Other Blending Results

Snowy Mountain Target Image
Penguin Source Image
Poisson Blend
Rabbit Target Image
Party Hat Source Image
Poisson Blend
Mountain Target Image
Nicholas Cage Source Image
Poisson Blend

After computing least squares, I tried to normalize the result vector to be within values of (0, 255). This is because after computing least squares, the values might lie outside of this range, causing some awkward coloring (like the below failed image).

Failed Attempt

Desert Target Image
Island Source Image
Poisson Blend

There were a couple of issues that made the poisson blending of the desert and the island a little difficult. One was that the source image has a very irregular shape, so a naive mask that just surrounds the overall island didn't work very well since it captured clouds in between the trees that transferred onto the sand on the desert. Another was that some areas of the source image were overly dark or overly bright, causing some irregular coloration.

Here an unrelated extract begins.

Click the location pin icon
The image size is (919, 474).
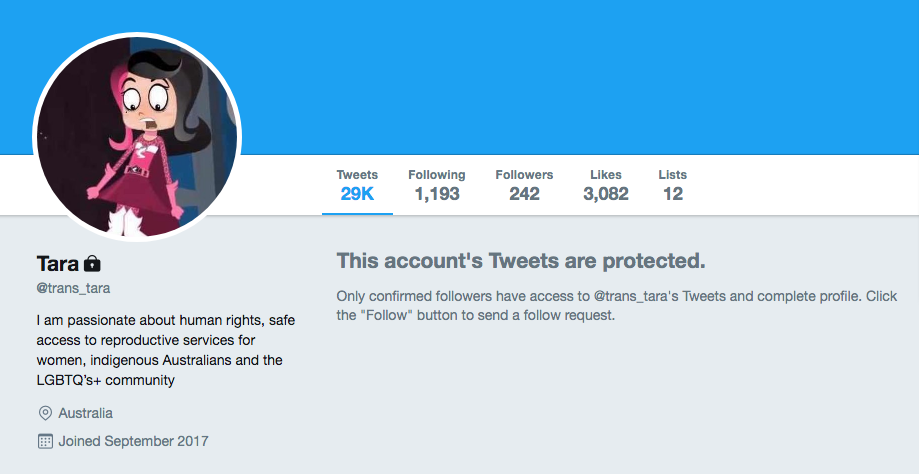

Poisson Blending vs Laplacian Blending

Hand Original
Eye Original
Mask for eye
Source pixels copied over
Laplacian Pyramid Blend
Poisson Blend

Here, we have 3 different blending techniques used on the Hand-Eye example from part 1.4. The Laplacian blend was done in grayscale, but it still provides a good comparison. While the Laplacian blend did blend the two images together without a noticeable seam, there are still some differences between the skin color on the hand and on the eye, as well as some textural differences. Meanwhile, the Poisson blend did a much better job in matching the skin color and textural differences between the eye and the hand (albeit there's some bright blue pixels where the highlight on the eye picture is). This shows that when it comes to overall blending of colors and textures, the Poisson works better than the Laplacian. However, if we were just trying to preserve more of the textures of the source, and just blending the seams of the two images, the Laplacian seems to do a better job of that.

Important Things Learned

The most important thing I learned from this project are the mathematical theories behind each blending technique, as well as some of the general assumptions about image perception that we leverage to develop these blending techniques.